TradingKey - Según un análisis de una encuesta de empleadores realizado conjuntamente por McKinsey & Company, la asociación de la industria de semiconductores de EE. UU. SEMI, y la National Science Foundation, se proyecta que el déficit de mano de obra técnica en la industria de chips de EE. UU. alcance hasta los 157.000 empleados a tiempo completo para 2030.
El informe muestra que se espera que estados como Texas, California, Arizona, Nueva York y Ohio, que planean construir un gran número de nuevas fábricas de semiconductores, enfrenten las presiones más severas de escasez de talento. En los últimos años, estos estados se han convertido en las regiones principales para la expansión de la fabricación de chips en EE. UU., donde empresas como TSMC ( TSM ), Samsung y Micron ( MU) están impulsando inversiones en nuevas plantas de fabricación, empaquetado avanzado y chips de memoria. A medida que los proyectos entran sucesivamente en las fases de construcción, instalación de equipos y producción, la demanda de ingenieros, personal de mantenimiento de equipos, técnicos de procesos, especialistas en automatización y personal de operaciones de instalaciones aumentará rápidamente.
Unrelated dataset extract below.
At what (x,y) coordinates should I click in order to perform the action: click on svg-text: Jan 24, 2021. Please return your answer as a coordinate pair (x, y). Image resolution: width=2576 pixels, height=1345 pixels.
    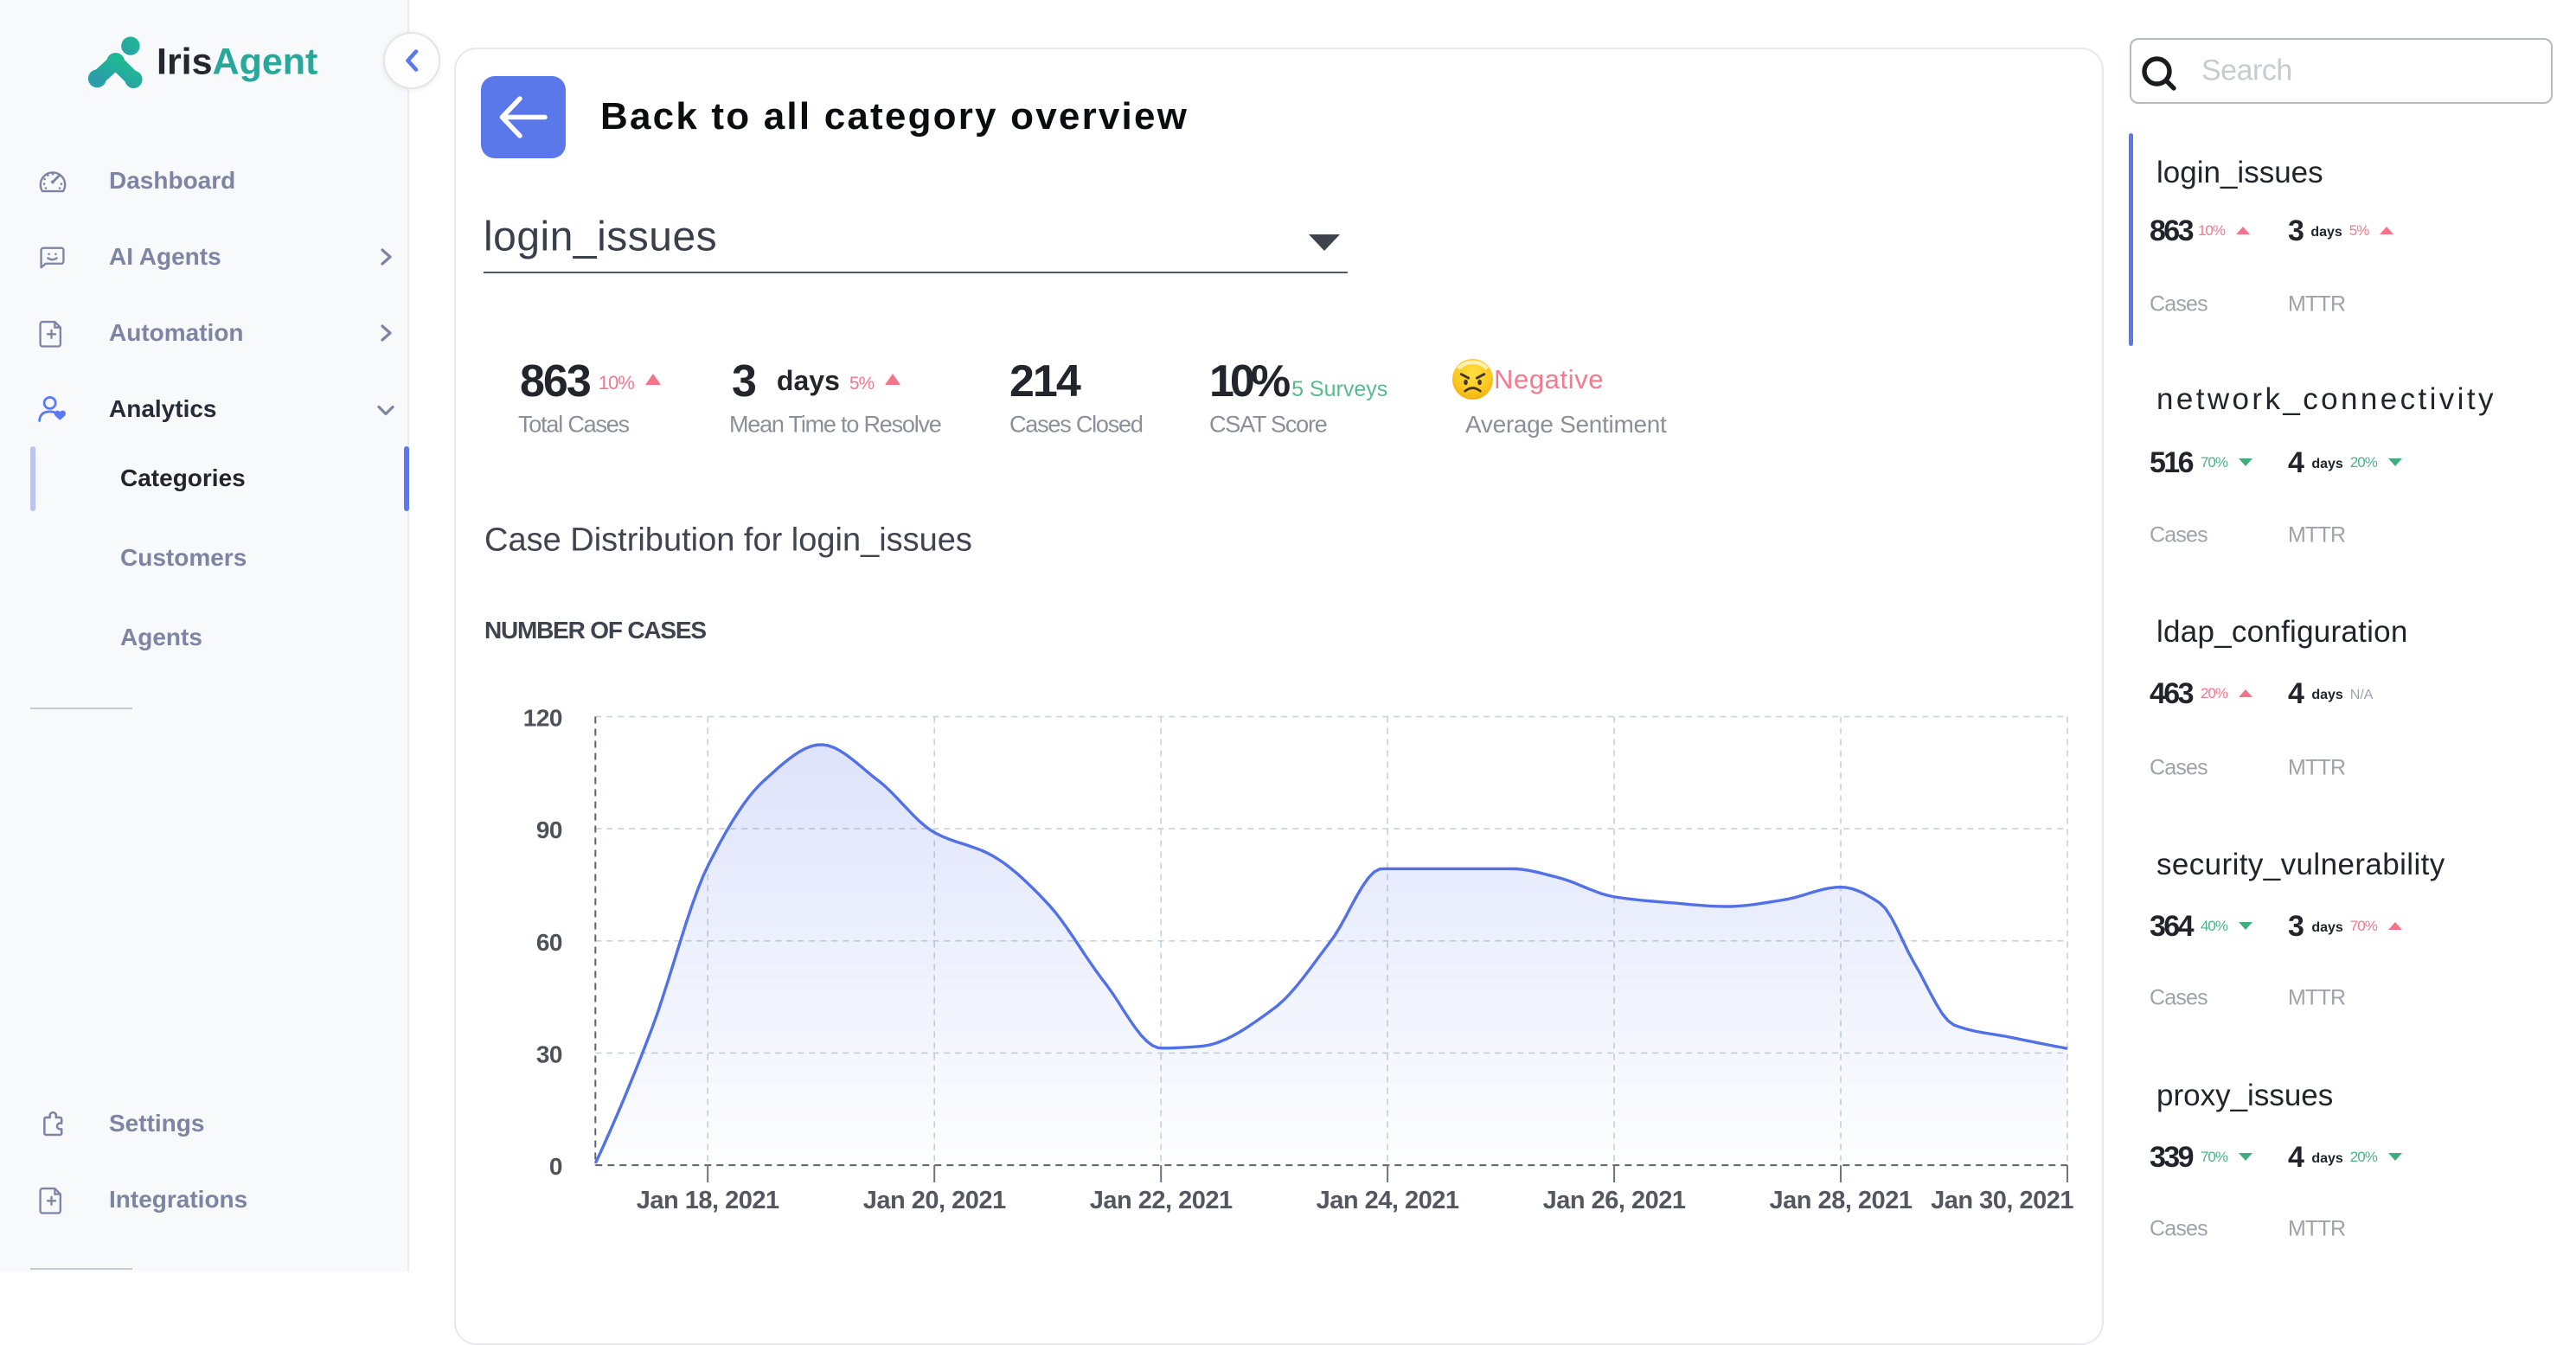
    Looking at the image, I should click on (1388, 1200).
La creciente brecha de talento está relacionada principalmente con la deslocalización a largo plazo de la cadena de suministro de semiconductores de EE. UU. Durante las últimas décadas, EE. UU. ha mantenido sus ventajas en el diseño de chips, software EDA y equipos, mientras que la fabricación a gran escala se ha concentrado principalmente en Asia. Hoy en día, impulsado por la Ley CHIPS y Ciencia, EE. UU. está intentando reconstruir sus capacidades de fabricación nacional, pero las universidades, los sistemas de educación vocacional y los mecanismos de capacitación corporativa aún no se han adaptado por completo al rápido crecimiento de los puestos de fabricación avanzada.
Esto significa que los cuellos de botella para relocalizar la fabricación de chips en EE. UU. ya no se limitan a los subsidios, el terreno, la energía y los recursos hídricos, sino que también incluyen el suministro de trabajadores calificados. Incluso si las empresas completan la construcción de las fábricas, la falta de empleados lo suficientemente calificados podría afectar las velocidades de aceleración de las líneas de producción, las mejoras en las tasas de rendimiento y la utilización de los equipos. Para proyectos de procesos avanzados y memoria de gama alta, la escasez de talento también podría elevar los costos de contratación y prolongar el ciclo desde la finalización de la fábrica hasta la producción en masa estable.
Desde una perspectiva de mercado, la escasez de talento puede no representar un viento en contra directo a corto plazo para Micron, Samsung y TSMC, pero podría aumentar las preocupaciones del mercado con respecto al progreso de la construcción de plantas en EE. UU. y el retorno de la inversión. Micron está avanzando en la expansión de la capacidad de chips de memoria en EE. UU., Samsung está desplegando fábricas avanzadas en Austin y Taylor, Texas, y TSMC está construyendo múltiples fábricas en Arizona. Si el suministro de trabajadores calificados, ingenieros de equipos y talento de procesos no es suficiente, podría provocar aceleraciones de capacidad más lentas de lo esperado, afectando así el ritmo de liberación de capacidad para estas empresas en el mercado de EE. UU. durante los próximos años.
En general, la brecha de talento en semiconductores no alterará de inmediato las tendencias fundamentales de Micron, Samsung y TSMC, pero servirá como una variable de riesgo importante para que el mercado evalúe si los proyectos de construcción de fábricas en EE. UU. se pueden implementar sin problemas. Si el gobierno de EE. UU., las corporaciones y las universidades pueden acelerar la formación de talento en el futuro, los impactos relacionados podrían absorberse gradualmente; por el contrario, si la brecha continúa ampliándose, los inversores podrían revisar a la baja las previsiones de ganancias para ciertos proyectos de expansión de semiconductores en EE. UU., lo que posteriormente podría presionar a la baja los precios de las acciones de semiconductores en EE. UU.